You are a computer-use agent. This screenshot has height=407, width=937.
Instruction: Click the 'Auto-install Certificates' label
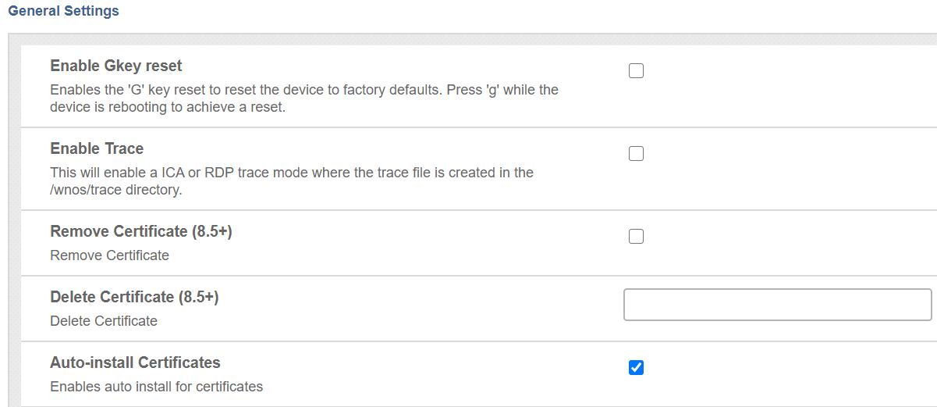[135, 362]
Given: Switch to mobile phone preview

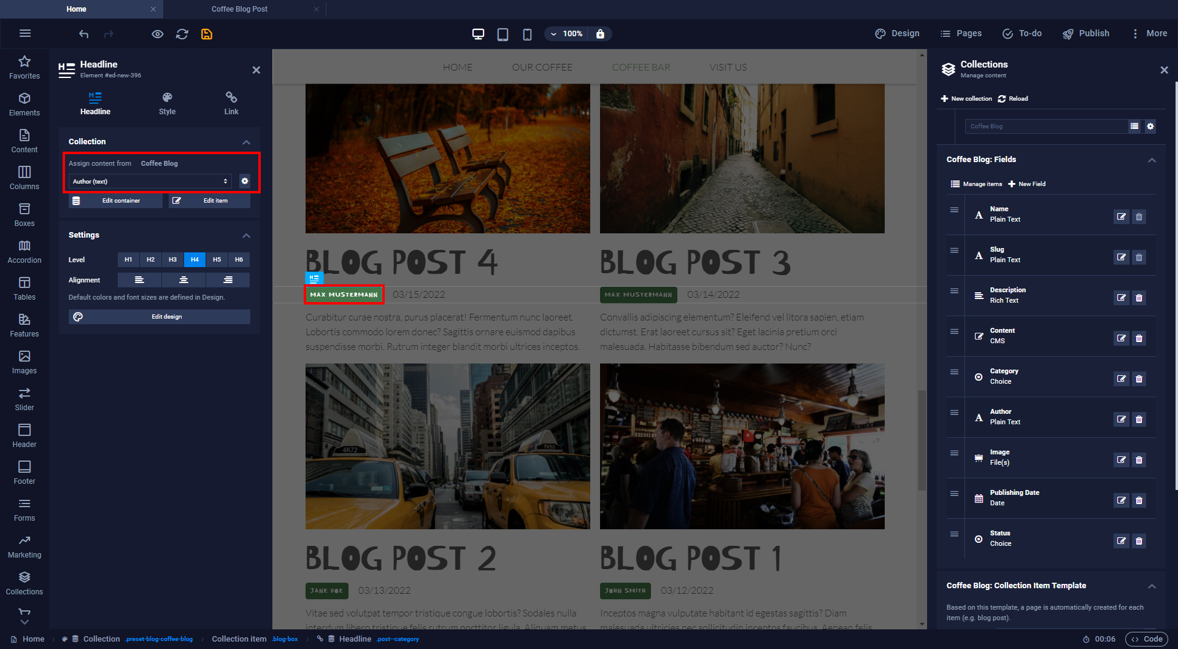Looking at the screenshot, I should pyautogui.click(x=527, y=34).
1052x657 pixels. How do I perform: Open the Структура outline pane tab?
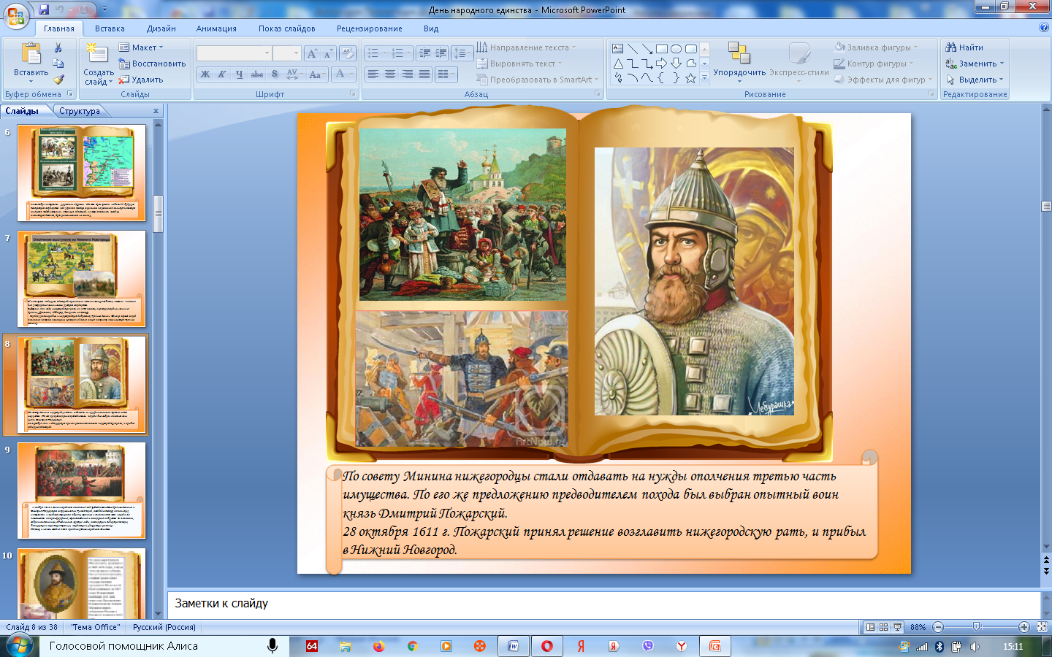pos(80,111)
*****
## YOUR ASSIGNMENT:
Print all entries exactly, without images.

## WRITTEN REPLY:
You are a computer-use agent. This screenshot has height=407, width=937.
Instruction: Click the 'Auto-install Certificates' label
[135, 362]
Given: Switch to mobile phone preview

Looking at the screenshot, I should pyautogui.click(x=527, y=34).
1052x657 pixels. How do I perform: Open the Структура outline pane tab?
pos(80,111)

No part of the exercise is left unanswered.